Steve (riverc0il) wrote in thebookreport,

Ender's Game by Orson Scott Card

Author: Orson Scott Card
Title: Ender's Game
Paperback ISBN: 0812550706
Published: 1994 by Tor
Rating: 4.75 / 5.00

Several years ago I read Hart's Hope by Orson Scott Card. Ever since reading that amazing slice of Fantasy, I have been trying to get into the mood to explore Card's other works. However, I have never been overly enthralled with the Science Fiction genre preferring a complete escape into Fantasy in which everything is fake and has many medieval characteristics compared to the pseudo-science of Science Fiction. However, Card succeeds like no one else at the most important element of the best Science Fiction writing: futuristic elements should only exist to develop the characters and enhance the plot. Writing about space ships and aliens for their own ends is nothing more than the worst of fictional wanking and it happens all too often in Science Fiction.

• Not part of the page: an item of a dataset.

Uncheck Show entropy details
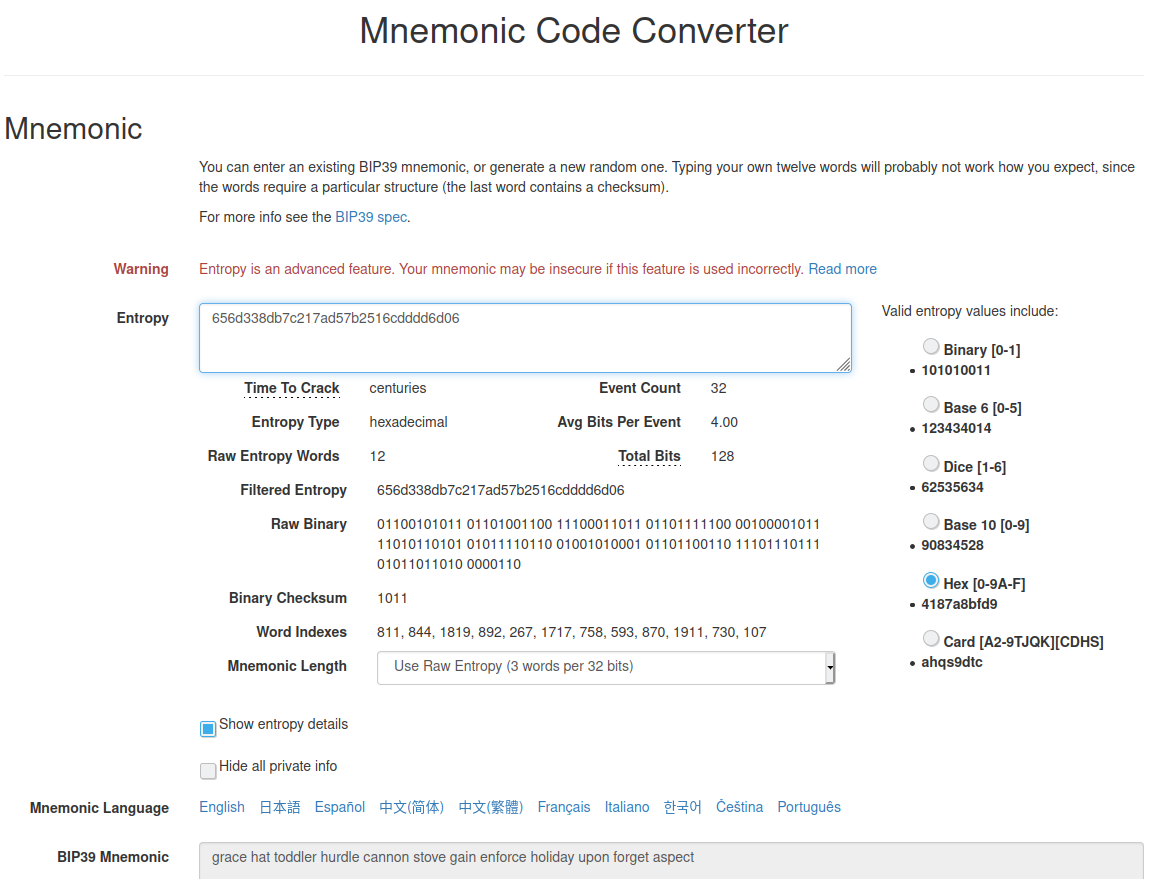 (x=208, y=728)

But Orson Scott Card is better than that. Card uses the futuristic situations merely to manipulate situations that surround the character. Morality and psychological issues take center stage in Ender's Game. And Card uses Science Fiction merely as the vehicle to deliver morality and psychological burdens to the main character, Ender Wiggin, who finds himself trapped in a gauntlet being manipulated by those around him in such a way that his own free will is often pre-meditated and determined for him based on the situations he encounters. Ender is pushed to the breaking point by the leaders of the military school to the point that he does the opposite of what Ender believes the leaders want him to do, which is what they actually wanted all along. An unknowing pawn in a war of questionable morality, Ender exists to fulfill a great goal in the war, unbeknownst to him. Intention and Morality come front and center in a tragic ending of manipulation and control, of will and determination. The novel succeeds in breaking out of the Science Fiction realm of novels and into a category reserved for truly great must read books.